The United States brought the complaint under the FCA, as well as Maine’s false claims statute. The FCA provides that any person who “knowingly presents, or causes to be presented, a false or fraudulent claim for payment or approval” or “knowingly makes, uses, or causes to be made or used, a false record or statement material to a false or fraudulent claim” is liable to the United States for three times the amount of damages which the United States sustains, plus a civil penalty for each FCA violation. As alleged in the complaint, by sending the misleading requisition forms to clients’ medical providers, and then using these forms in directing Laboratory A to perform a grossly excessive number of presumptive and definitive drug tests, The Opportunity Alliance knowingly caused Laboratory A to submit false or fraudulent claims for payment or approval in violation of the FCA.
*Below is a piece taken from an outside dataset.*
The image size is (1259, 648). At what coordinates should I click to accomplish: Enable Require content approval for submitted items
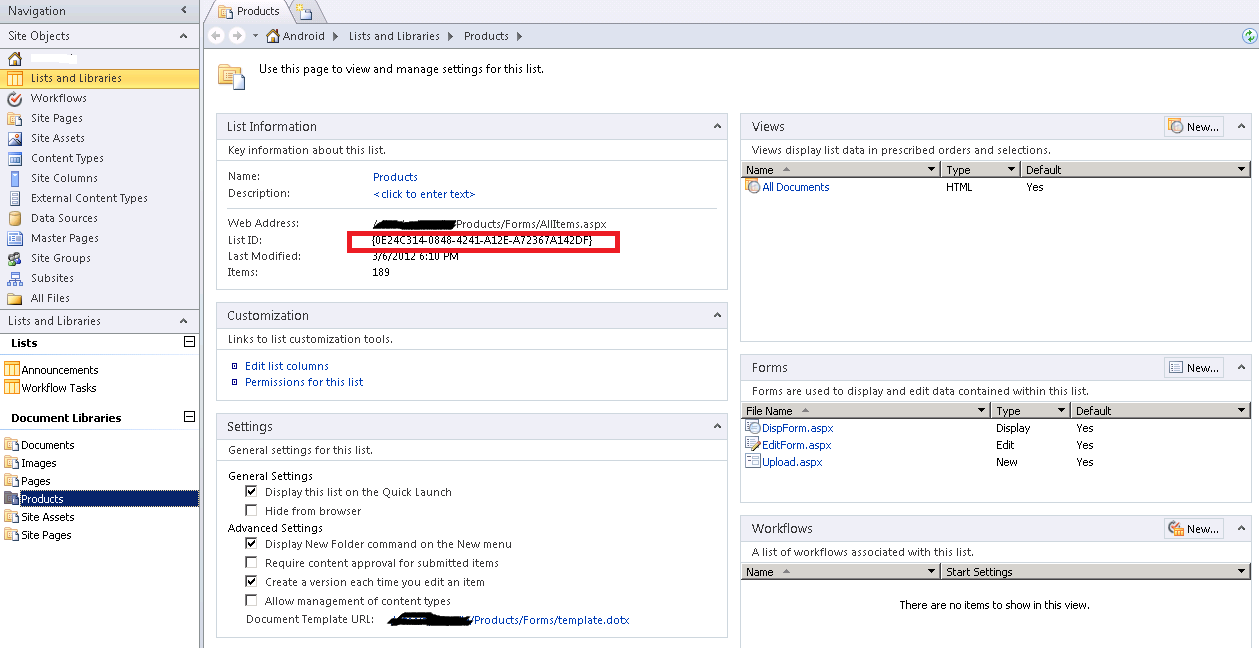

The Opportunity Alliance cooperated with the investigation. Federal authorities encourage health care providers to cooperate with investigations involving the possible submission of false claims to federal programs. The claims resolved by the settlement are allegations only and there has been no determination of liability.
The U.S. Department of Health & Human Services, Office of Inspector General; the U.S. Attorney’s Office for the District of Maine; and the Office of the Maine Attorney General investigated the case. The civil action is docketed United States & State of Maine v. The Opportunity Alliance, 2:25-cv-00266-JCN (D. Me.).